§ **Passage shown**:
--------------------------------

US demand to rise 3.5% annually through 2016
US demand for home and garden pesticide products will increase 3.5 percent annually through 2016, driven by increased interest in home gardening activities and by continued concerns about pest-borne diseases. Insecticides are the largest product type by value, while herbicides are expected to show the strongest growth due to recovery in lawn and garden applications. Growth will also be promoted by the use of value-added, ready-to-apply products, and by sustained interest in less hazardous products like biopesticides. Greater public awareness of pest-borne diseases, such as hantavirus and West Nile Virus, will also contribute to demand for home pest control products and repellents.
Lawn and garden pesticides to outpace household types
Lawn and garden pesticide demand is expected to grow faster than demand for household pest control products, due primarily to a recovery in the housing market and improved economic prospects overall. Continuing the trends seen in the 2006-2011 period, which was characterized by “staycations” and do-it-yourself yard maintenance during the recession, demand for lawn and garden pest control products will be buoyed by interest in gardening (especially edible gardens) and other yard activities. Similar to household pest control, demand for lawn and garden pesticides will be strongly impacted by increased interest in less hazardous pesticides, such as natural pesticides and animal repellents. Some biopesticides, such as Bacillus thuringiensis, have already established a presence in the lawn and garden segment of the pesticide industry, but the natural and organic pesticide category as a whole remains less mature than conventional lawn and garden pesticides, offering plenty of room for expansion.

--------------------------------

§ **Records provided**:
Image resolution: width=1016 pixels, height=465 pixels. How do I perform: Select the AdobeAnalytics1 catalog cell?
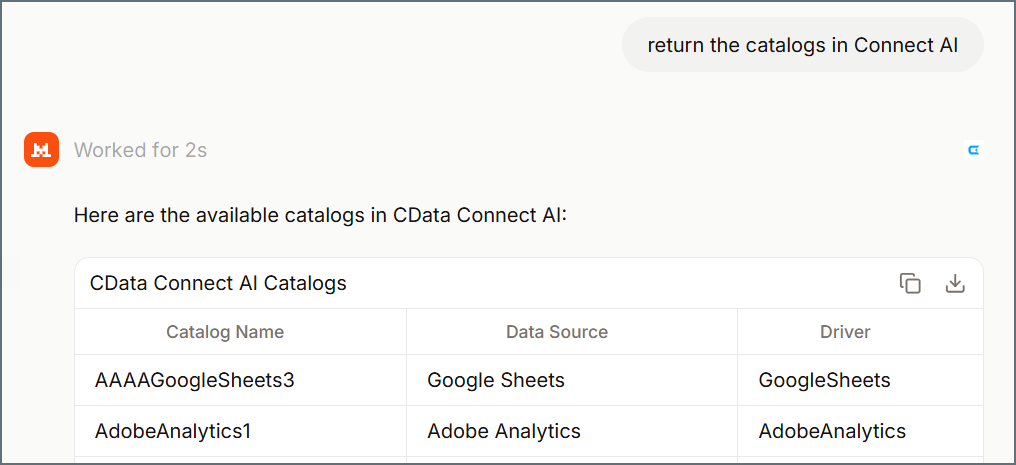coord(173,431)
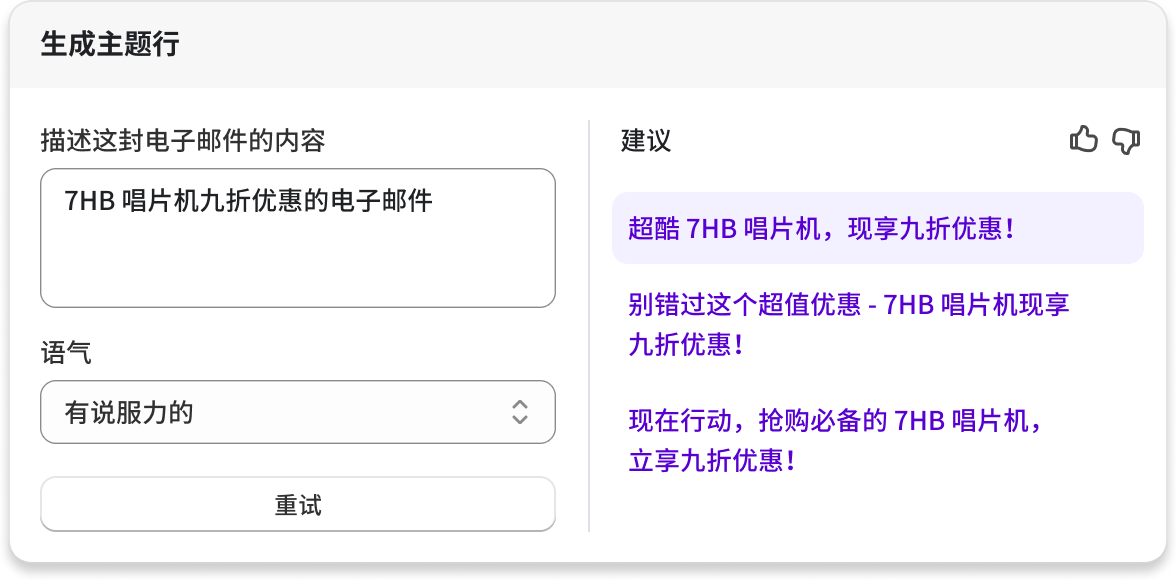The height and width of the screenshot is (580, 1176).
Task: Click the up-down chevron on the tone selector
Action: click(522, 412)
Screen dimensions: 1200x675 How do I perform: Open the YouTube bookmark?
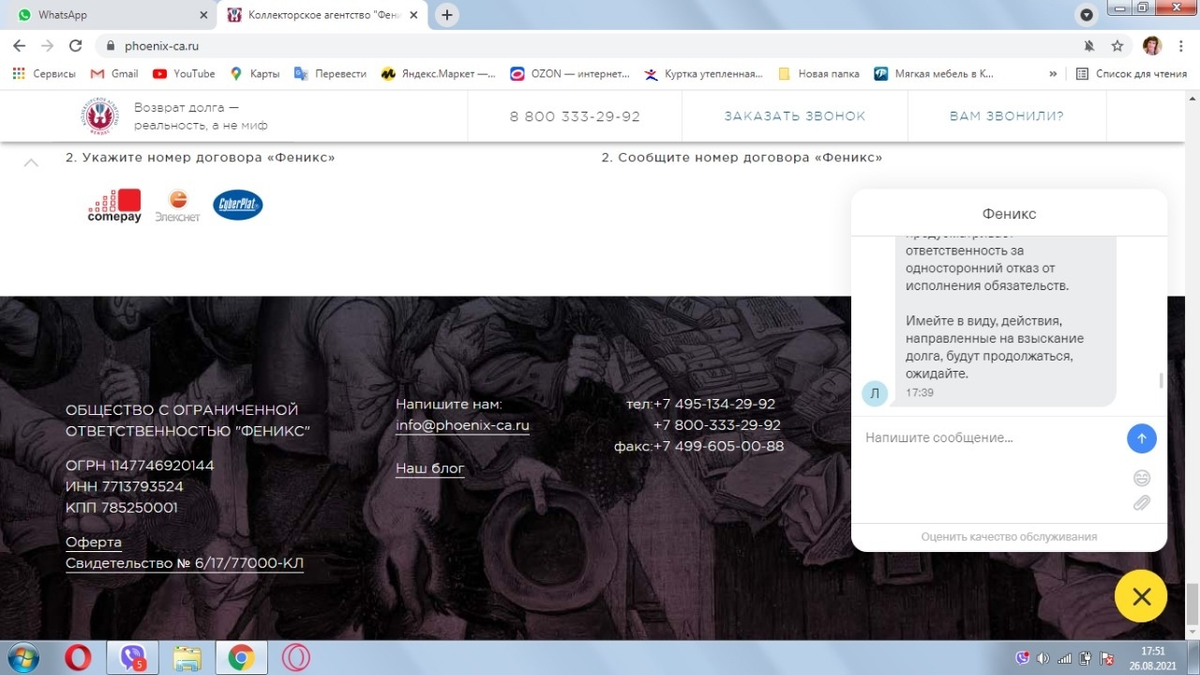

--------------------------------

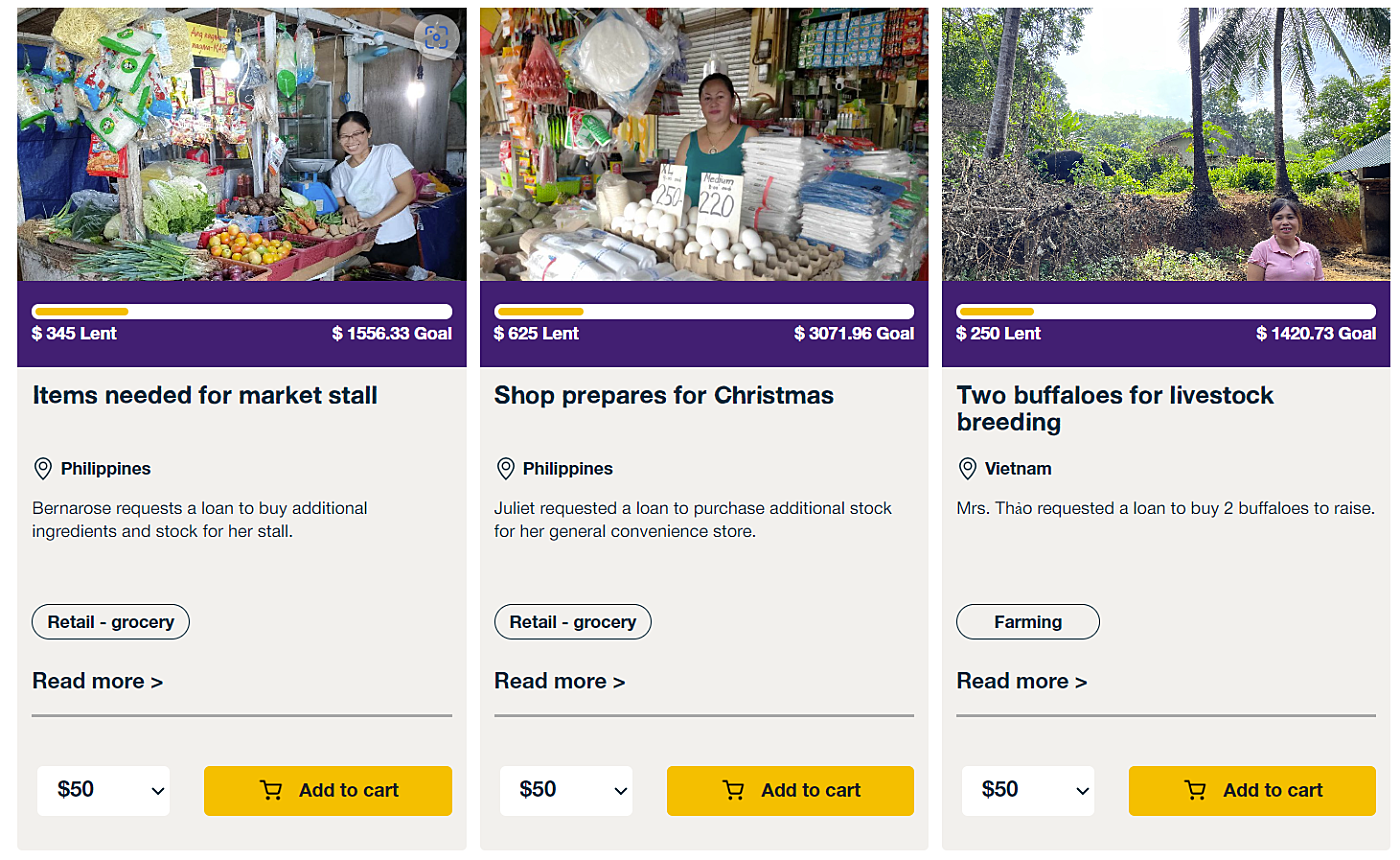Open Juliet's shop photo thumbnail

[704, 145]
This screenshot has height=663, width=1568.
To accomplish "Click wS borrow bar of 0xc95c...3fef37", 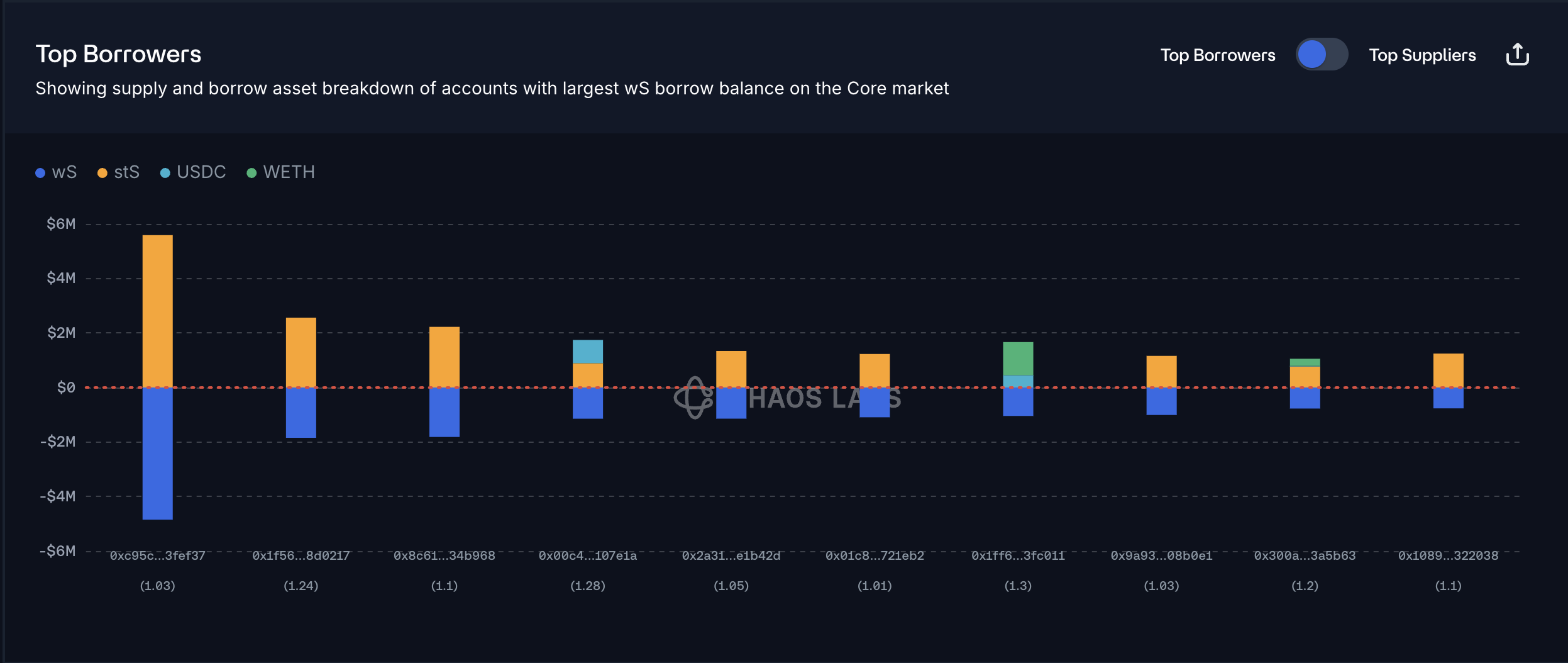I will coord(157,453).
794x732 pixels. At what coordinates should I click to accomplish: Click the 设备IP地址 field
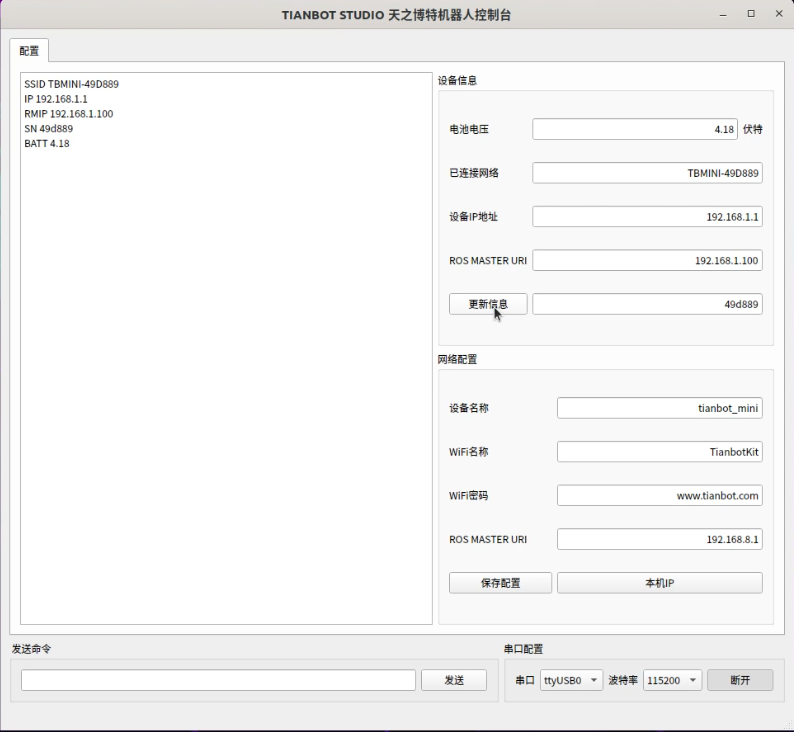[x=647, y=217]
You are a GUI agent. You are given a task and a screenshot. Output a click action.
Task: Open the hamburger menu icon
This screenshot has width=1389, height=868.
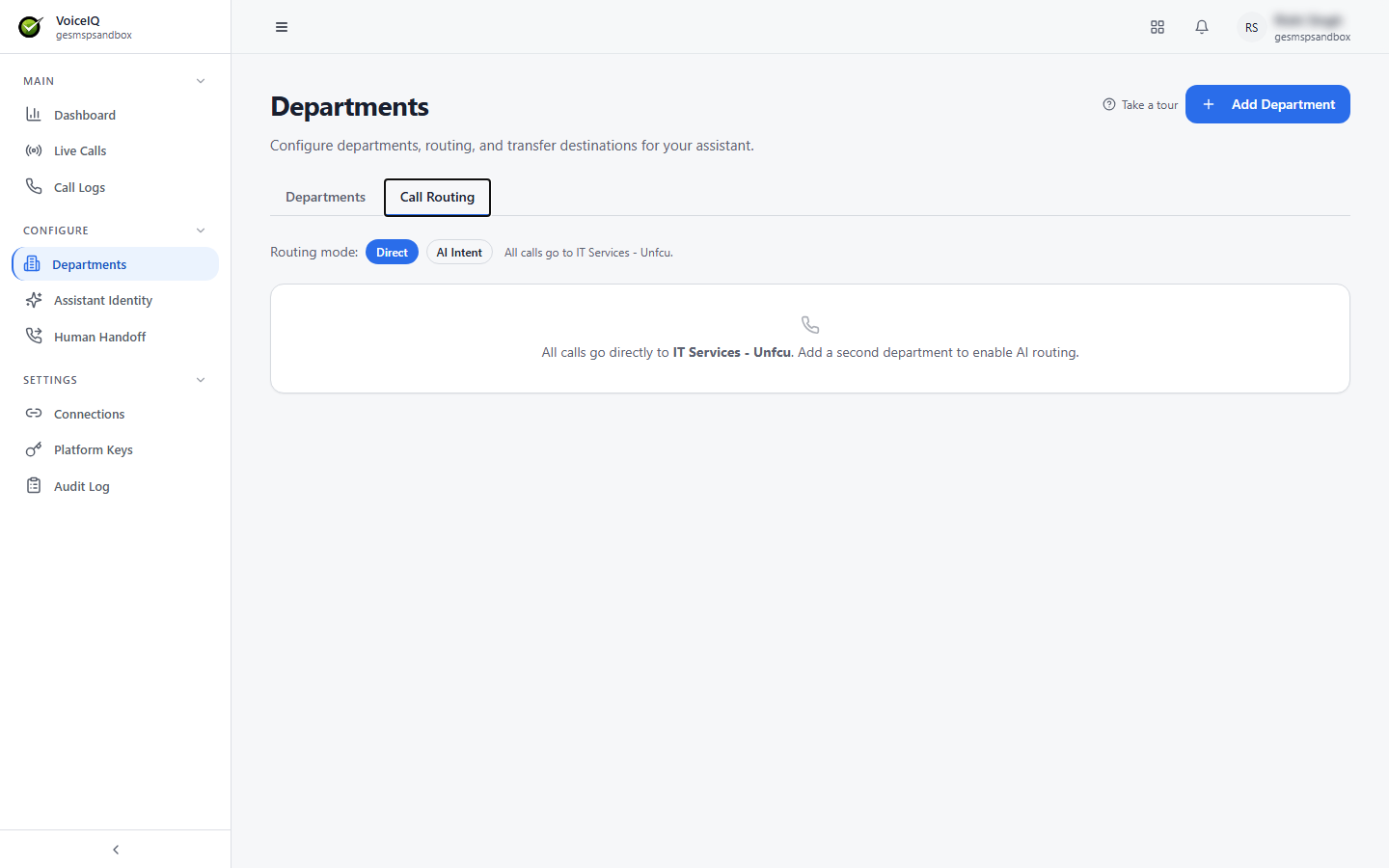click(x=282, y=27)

--------------------------------

§ **Tasks to complete**:
**1.** Rewrite the pesticide demand passage from "US demand to" up to and including "products and repellents.", changing "Insecticides" to "Rodenticides".
**2.** Continue the pesticide demand passage from its final sentence.

§ **Answer list**:
**1.**
US demand to rise 3.5% annually through 2016
US demand for home and garden pesticide products will increase 3.5 percent annually through 2016, driven by increased interest in home gardening activities and by continued concerns about pest-borne diseases. Rodenticides are the largest product type by value, while herbicides are expected to show the strongest growth due to recovery in lawn and garden applications. Growth will also be promoted by the use of value-added, ready-to-apply products, and by sustained interest in less hazardous products like biopesticides. Greater public awareness of pest-borne diseases, such as hantavirus and West Nile Virus, will also contribute to demand for home pest control products and repellents.

**2.**
In the larger household segment of the market, growth will be buoyed by concerns about pest-borne diseases, such as West Nile Virus, and by a greater level of interest in environmentally friendly pest control. The strongest gains are expected in products that can effectively protect people and the home from pest populations, while still remaining safe for people, pets, and the environment. For example, insect repellents are forecast to show faster growth than insect controls, and animal repellents are expected to overtake rodenticides by 2016. Although conventional insect repellents -- such as those containing DEET and picaridin -- will remain the most common types, biorepellents such as lemon eucalyptus oil are expected to show much faster growth as consumers become more interested in naturally derived alternatives.
Shift toward value-added products to boost prices
In addition to trends favoring safer pesticide products, the US home and garden pesticide industry is expected to continue to be affected by the shift toward value-added, ready-to-apply products available in a range of retail locations. Many of these products contain very little active ingredient, but can be sold at a premium price due to proprietary formulations that maximize a pesticide’s efficacy in a particular climate or application. Additionally, many of these products are sold in special packaging, such as a specially designed spray bottle that enhances the ease of use and contributes to the value of the pesticide. The availability of pest control products in locations such as drug stores, garden supply centers, convenience stores, mass merchandisers, and home improvement stores contributes to industry growth as pesticides are readily available to consumers.